Client

class nvidia_resiliency_ext.fault_tolerance.rank_monitor_client.HeartbeatTimeouts(initial=None, subsequent=None, were_calculated=None)[source]

Bases: object

Contains hearbeat related timeouts used by FT. - initial is the timeout for the first heartbeat. - subsequent is the timeout for the subsequent heartbeats.

Usually, the first heartbeat takes longer to be sent, hence there are 2 separate timeouts. - were_calculated indicates whether the timeouts were calculated from

the observed heartbeat intervals or defined in the (YAML) config.

Parameters:
  • initial (float | None)

  • subsequent (float | None)

  • were_calculated (bool | None)

class nvidia_resiliency_ext.fault_tolerance.rank_monitor_client.RankMonitorClient[source]

Bases: object

RankMonitorClient is a client for RankMonitorServer. Its instances are created in each rank process. After creation, IPC connection can be established with RankMonitorServer using .init_workload_monitoring. The client should send heartbeats to the server, which monitor its health. Heartbeats are sent with .send_heartbeat.

RankMonitorServer monitors time between heartbeats and can detect hangs. RankMonitorClient can estimate suitable timeouts for the heartbeats, that will be used instead of values provided in the FT config. If there are timeouts predefined in the FT config and timeouts calculated, the calculated timeouts always take precedence. Currently used timeouts can be read from timeouts field. New timeouts can be calculated and set with .calculate_and_set_timeouts.

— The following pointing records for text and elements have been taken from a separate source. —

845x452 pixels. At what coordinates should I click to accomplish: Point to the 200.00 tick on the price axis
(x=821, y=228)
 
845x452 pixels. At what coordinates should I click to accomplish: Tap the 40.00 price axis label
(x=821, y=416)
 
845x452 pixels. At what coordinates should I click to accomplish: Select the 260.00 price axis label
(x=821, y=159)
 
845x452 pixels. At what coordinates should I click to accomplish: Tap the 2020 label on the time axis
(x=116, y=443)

Stateful protocol (.state_dict() .load_state_dict()) is used to persist the state of the client, e.g. calculated timeouts.

RankMonitorClient logger is used for logging.

Basic initialization of RankMonitorClient instance. .init_workload_monitoring() and .load_state_dict() need to be called to fully initialize. Full FT configuration will be obtained from the server via IPC.

calculate_and_set_timeouts(skip_if_not_ready=False)[source]

Calculates and sets the timeouts used for hang detection.

NOTE: this call synchronizes the calculated timeouts across all ranks. NOTE: if calculated timeout value is smaller that currently used, the new value is ignored.

Parameters:

skip_if_not_ready (bool, optional) – If True, silently skips the calculation if there is not enough data collected. Otherwise error will be raised. Defaults to False.

Returns:

True if the timeouts were calculated and set successfully. False is returned only

if calculation was not possible and skip_if_not_ready was True.

Return type:

bool

init_workload_monitoring()[source]

Initializes the fault tolerance and connects to the RankMonitorServer.

Return type:

None

load_state_dict(state)[source]

Loads the state of the RankMonitorClient from a dictionary.

Can be called at any momemnt e.g. before init_workload_monitoring or after.

Parameters:

state (Mapping[str, Any]) – (Mapping[str, Any]): The state as returend from the state_dict method.

Return type:

None

send_heartbeat()[source]

Sends a empty (not containing a state) heartbeat message to the rank monitor server.

Return type:

None

shutdown_workload_monitoring()[source]

Shutdown the workload monitoring and close the connection to the RankMonitorServer.

state_dict()[source]

Returns the state dictionary of this RankMonitorClient object.

NOTE: this method returns the same values on all ranks,

there are no rank-specific values in RankMonitorClient state.

Returns:

The state dictionary containing the current state.

Return type:

Mapping[str, Any]

exception nvidia_resiliency_ext.fault_tolerance.rank_monitor_client.RankMonitorClientError[source]

Bases: Exception